Miscelânea Criacionista: “Tipo” morcego
Os criacionistas defendem que a evolução só pode ocorrer dentro de cada tipo de organismo. Não por haver algum limite molecular para a acumulação de mutações, mas porque leram na bíblia que Deus criou cada animal segundo a sua espécie e na bíblia “espécie” quer dizer “tipo”. “Tipo”, infelizmente, não se sabe bem o que quer dizer, e os criacionistas não o definem. Deve ser gaivotas dão gaivotas.
O resultado é que os criacionistas aceitam que, por exemplo, os morcegos tenham evoluído de um morcego original – talvez um casal que Noé tenha trazido para o barco – mas rejeitam que os humanos e os chimpanzés tenham um ancestral comum. Nós e os chimpanzés somos de “tipos” diferentes, enquanto que todos os morcegos são do mesmo “tipo”. E com isto separam a micro-evolução da macro-evolução. A primeira, dizem, explica a diversidade dos morcegos. Mas para as diferenças entre chimpanzés e humanos já era preciso macro-evolução. E isso Deus não deixa.

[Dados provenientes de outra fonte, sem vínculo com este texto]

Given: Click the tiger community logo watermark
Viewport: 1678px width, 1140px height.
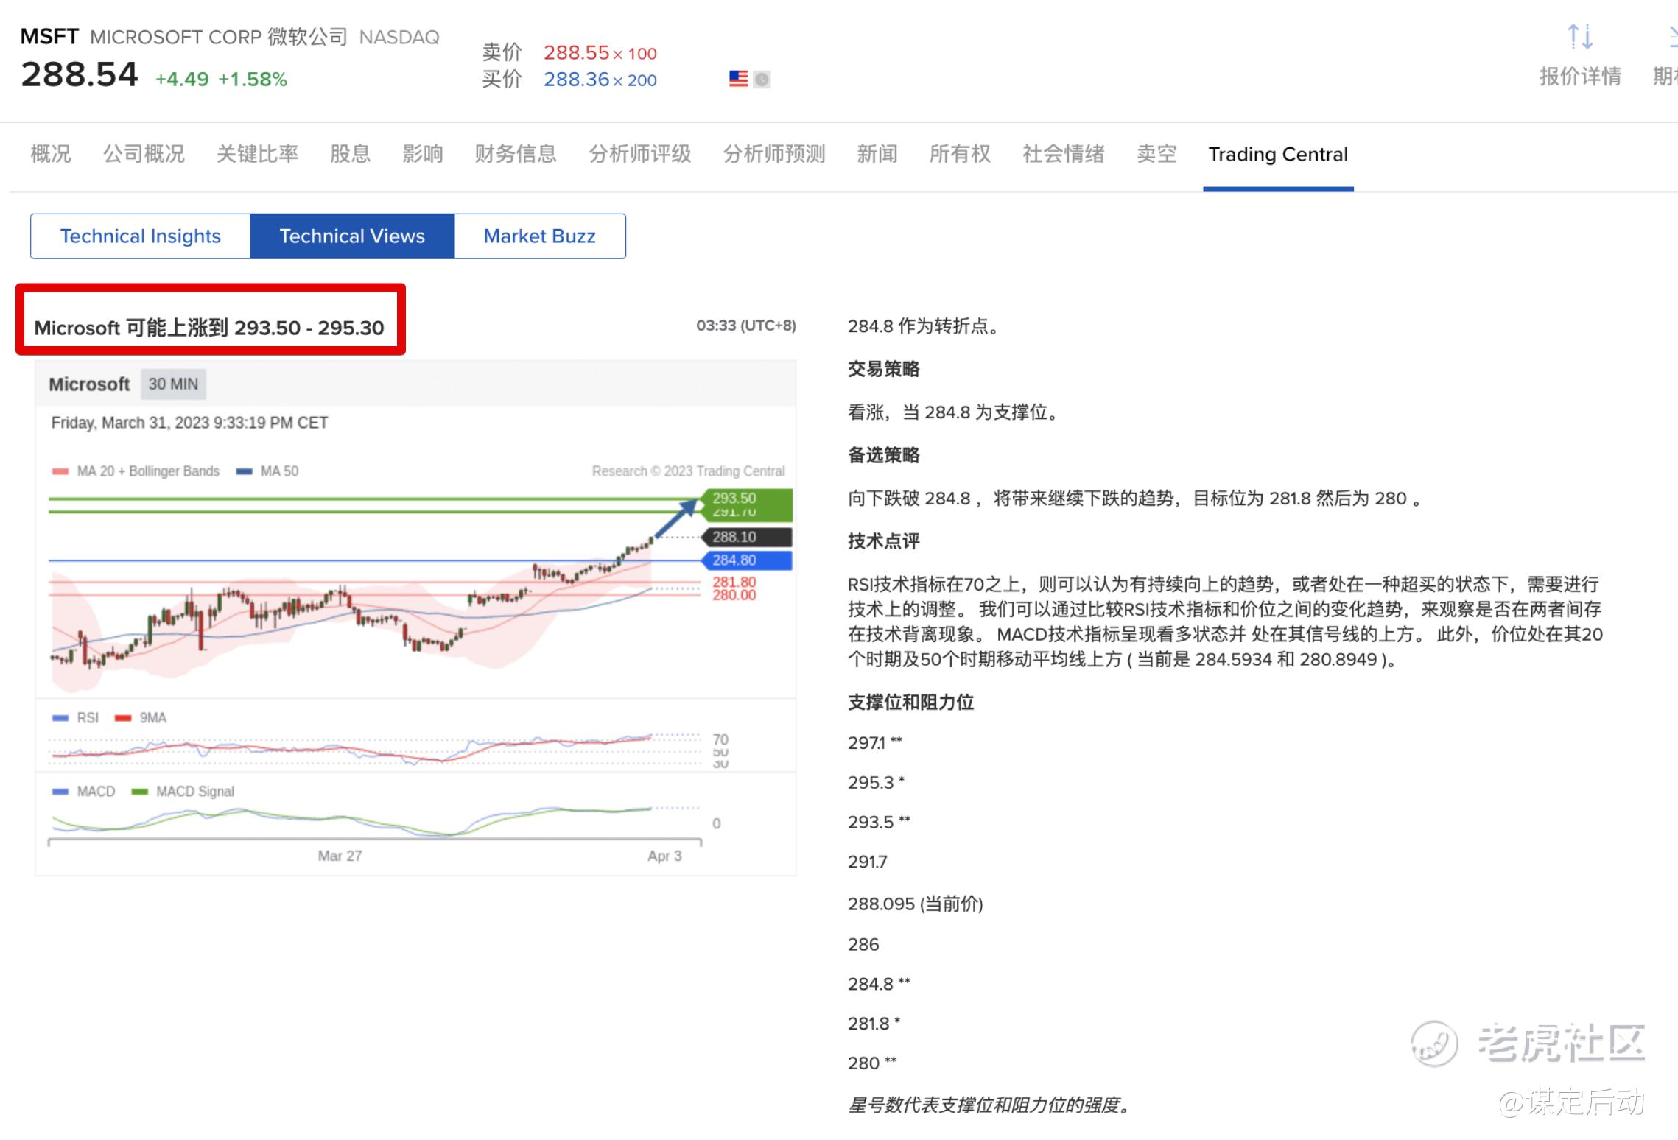Looking at the screenshot, I should (x=1433, y=1044).
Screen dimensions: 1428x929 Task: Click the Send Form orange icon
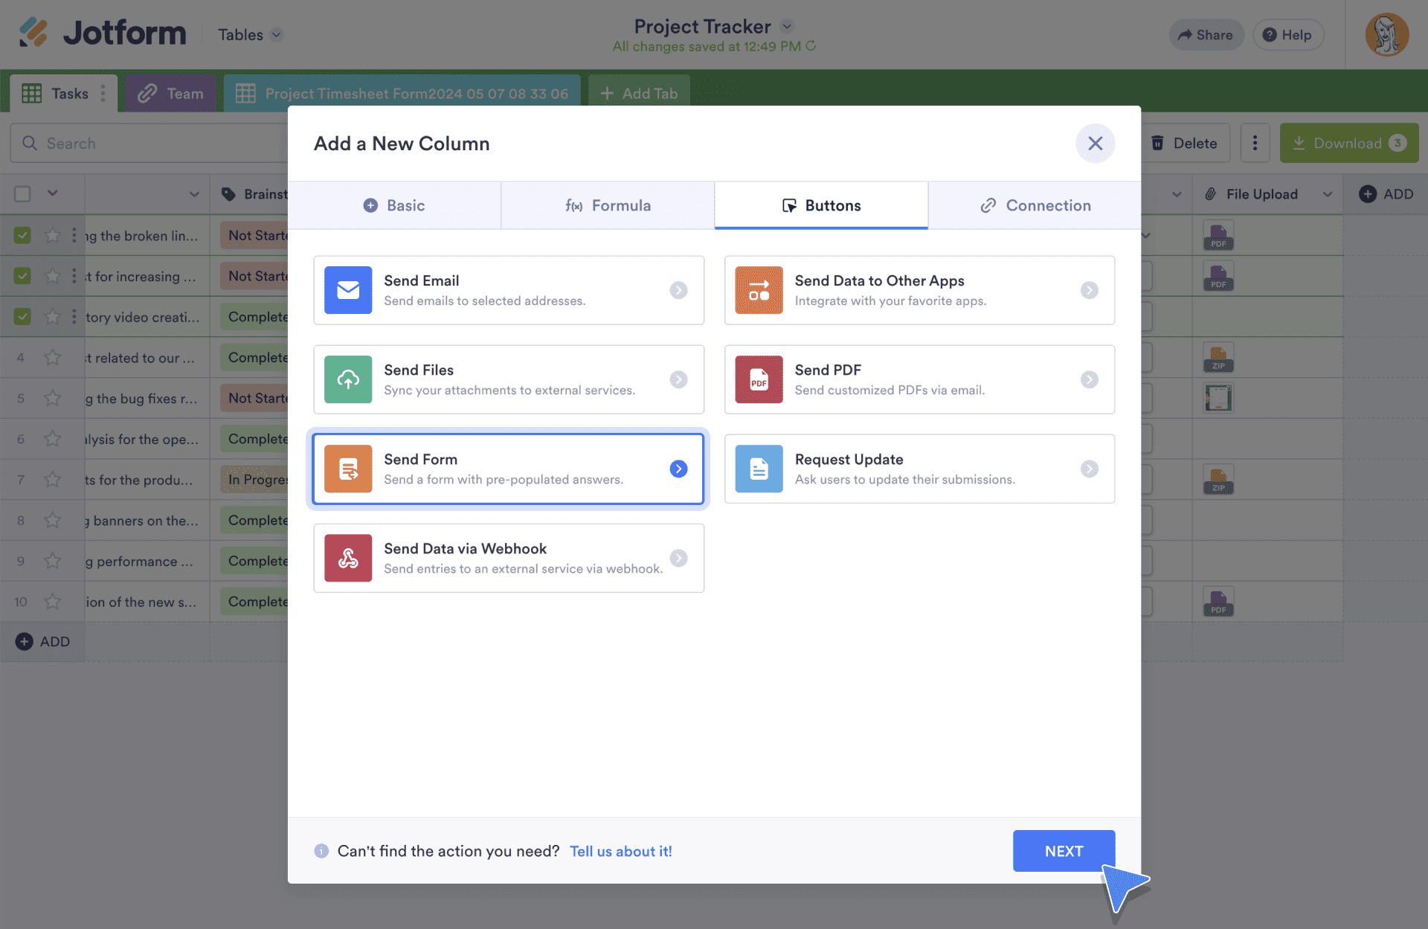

Só que o morcego é um grande tipo. Um tipão. A imagem abaixo mostra, à esquerda, o morcego abelhão, Craseonycteris thonglongyai. É o mamífero mais pequeno que se conhece*, com um peso em adulto de 2g. E, à direita, a raposa voadora da Malásia, Pteropus vampyrus, com 2 metros de envergadura e 1,5Kg de peso. A gama de tamanhos nas novecentas espécies de morcego é como a diferença entre nós e a baleia azul. Os chimpanzés, de um “tipo” diferente do nosso, pesam cerca 60Kg.
Na alimentação também há este contraste. Os morcegos são o “tipo” de animal em que umas espécies se especializaram em comer fruta, outras carne, outras peixe, ou insectos, néctar e algumas até sangue. Nós e os chimpanzés somos ambos omnívoros. Mas de tipos diferentes.
E a ideia comum que todos os morcegos são cegos e usam sonar é incorrecta. Em geral, só os da sub-ordem Microchiroptera se orientam pelo som e muitos morcegos usam a visão também, entre outros sentidos. Também nisto a diversidade deste “tipo” é muito maior que as diferenças entre humanos e chimpanzés.
Se os criacionistas quisessem dividir os morcegos em vários “tipos” enfrentavam um grande problema. Tinham de explicar o que é um “tipo”. E explicar, ao que parece, é outra coisa que Deus proíbe. Por isso têm de considerar que tudo a que chamamos morcego é do mesmo “tipo”, evoluído do morcego ancestral que o Sr. Jeová criou naquele fatídico quarto dia**.
Assim enfrentam um problema ainda maior. Uma em cada cinco espécies de mamífero é uma espécie de morcego. A análise filogenética desta ordem mostra que a diversidade genética dos morcegos é semelhante à diversidade genética dos primatas. A diferença entre duas espécies de morcego pode ser dez vezes maior que entre nós e os chimpanzés. Se os morcegos são todos do mesmo “tipo” então os humanos são do “tipo” dos lémures e basta a micro-evolução para ir de um babuíno a um criacionista. Ou vice-versa.
Este disparate dos “tipos” vem dos criacionistas fazerem as coisas ao contrário. Começam das palavras e martelam o mundo a fingir que encaixa no que leram. Se há palavras como “morcego”, “humano” e “chimpanzé”, então têm de ser esses os tipos de animal. Se está escrito que é assim, até é pecado duvidar que seja. E esquecem-se, ou fazem por esquecer, que as palavras são inventadas por nós e só acertam na realidade se soubermos o que estamos a dizer.
Errata:
* Como notou um leitor anónimo nos comentários, o lugar de mamífero mais pequeno é disputado com o musaranho-pigmeu Suncus etruscus, conforme se conta pelo peso (ganha o musaranho) ou pelo comprimento (ganha o morcego).
** O Jónatas Machado apontou que errei aqui. Segundo a bíblia, os animais foram criados no quinto e sexto dia. Obrigado pela correcção. O quarto dia foi quando Deus criou os corpos celestes, como o Sol e a Lua. O que já fez muitos pensar que os primeiros três dias devem ter sido estranhos...
1- E. C. Teeling, M. S. Springer, O. Madsen, P. Bates, S. J. O’Brien,W. J. Murphy, A Molecular Phylogeny for Bats Illuminates Biogeography and the Fossil Record. Science 28 January 2005: Vol. 307. no. 5709, pp. 580 – 584. O artigo não está disponível de graça mas há figuras e uma descrição do método no material suplementar.
Adenda: Um leitor anónimo, a quem agradeço, encontrou o artigo integral (em .pdf).